Saturday, January 21, 2012

Ouarzazate


A visit to Morocco has to include a trip to the desert and a camel ride. So we booked a three day tour from Marrakech with a local travel agency. There was a big mix-up on the morning of our departure with the travel agency because there were many tourists and many minibuses and lots of commotion, moving people and their luggage from one minibus to another and general chaos. When everything was finally sorted we started our tour almost two hours late. A good thing we were on vacation, we weren’t in a hurry to get anywhere so we didn’t let it bother us.

Our trip towards the desert included sightseeing along the way. From Marrakech we first had to drive across a pass through the Atlas mountains, where we stopped to admire natural wonders such as a narrow river gorge and huge geologic rock formations. On the other side of the pass is Ouarzazate, the center of the Moroccan movie industry. Many high profile movies, such as Gladiator, Prince of Persia, Asterix and Obelix meet Cleopatra and many more were filmed there, either in local studios or in the Taourirt Kasbah, a restored village. The village has been used to portray locations such as various deserts, ancient Rome and even Tibet.


Our tour guide alias minibus driver was what someone called “isn’t he just the worst tour guide ever?”. So he didn’t speak English, but many of us members of the group knew enough high school French to make basic conversation. Add Marko, who speaks French fluently, therefore the language barrier shouldn’t have been a problem. But it turned out that he told us to take 45 minutes to explore the Taourirt Kasbah and then 45 minutes for lunch. And we did exactly that, explored the village and then had lunch in one of the many restaurants in the area. When we returned to the minibus on time, he was extremely upset, because apparently he wanted us to return to the minibus after the first 45 minutes of sightseeing so that he could take us all to lunch (to somewhere where he would have made a nice commission, no doubt). He was still pouting when he stopped in front of the Atlas Film Corporation Studios and informed us that due to our late morning start there was no time to visit the studios. I understood this as punishment for our disobedience at lunch because I really wanted to visit the studios, to see if they are anything like Universal Studios.

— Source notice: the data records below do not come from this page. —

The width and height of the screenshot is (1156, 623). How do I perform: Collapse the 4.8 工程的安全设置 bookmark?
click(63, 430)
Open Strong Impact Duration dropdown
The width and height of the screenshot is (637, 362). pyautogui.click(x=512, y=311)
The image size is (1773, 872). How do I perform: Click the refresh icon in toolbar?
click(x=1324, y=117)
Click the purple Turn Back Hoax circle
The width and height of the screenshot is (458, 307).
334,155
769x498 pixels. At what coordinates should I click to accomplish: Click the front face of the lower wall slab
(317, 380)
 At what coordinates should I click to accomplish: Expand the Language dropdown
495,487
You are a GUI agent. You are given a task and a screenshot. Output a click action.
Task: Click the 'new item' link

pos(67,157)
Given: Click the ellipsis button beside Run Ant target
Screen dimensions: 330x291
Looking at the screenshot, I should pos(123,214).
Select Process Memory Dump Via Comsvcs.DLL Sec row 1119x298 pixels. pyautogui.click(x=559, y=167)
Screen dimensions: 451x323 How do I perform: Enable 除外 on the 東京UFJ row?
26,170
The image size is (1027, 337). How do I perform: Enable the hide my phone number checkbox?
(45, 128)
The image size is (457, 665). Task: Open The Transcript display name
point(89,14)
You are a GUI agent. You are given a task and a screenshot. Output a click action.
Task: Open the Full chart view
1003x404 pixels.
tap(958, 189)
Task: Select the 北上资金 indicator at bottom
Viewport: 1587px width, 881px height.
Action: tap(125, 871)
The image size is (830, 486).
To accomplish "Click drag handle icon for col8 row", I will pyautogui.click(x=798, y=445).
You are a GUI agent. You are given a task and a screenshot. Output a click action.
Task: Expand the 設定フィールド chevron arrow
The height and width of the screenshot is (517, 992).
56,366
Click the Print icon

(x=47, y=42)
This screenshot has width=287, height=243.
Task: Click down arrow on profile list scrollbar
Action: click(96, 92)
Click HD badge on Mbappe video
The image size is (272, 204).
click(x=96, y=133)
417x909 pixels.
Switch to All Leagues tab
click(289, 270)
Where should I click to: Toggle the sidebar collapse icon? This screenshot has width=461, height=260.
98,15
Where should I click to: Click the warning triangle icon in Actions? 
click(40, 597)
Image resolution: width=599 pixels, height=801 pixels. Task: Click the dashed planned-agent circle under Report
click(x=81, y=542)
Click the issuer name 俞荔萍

Our driver also made a shopping side trip disguised as a visit to a village where they make traditional Berber carpets. Marko and I didn’t buy anything, not only because we really don’t need a carpet but also because the Berber carpets are neither beautiful nor well made.


On the second day, our driver made sure we wouldn’t stray for lunch again and thus rob him of his commission. He drove us high into the mountains to the only restaurant in sight with admittedly a beautiful view of an oasis below. It turned out to be the most expensive restaurant on our entire Moroccan trip. We needed to eat as we weren’t sure when he would feed us next so we reluctantly ordered the fixed lunch menu. To be fair, it cost approximately as much as a fixed lunch menu would cost back home, but compared to prices elsewhere in Morocco, it was extreme.

Finally, after two days on the road, we approached the desert where the camels were waiting for us.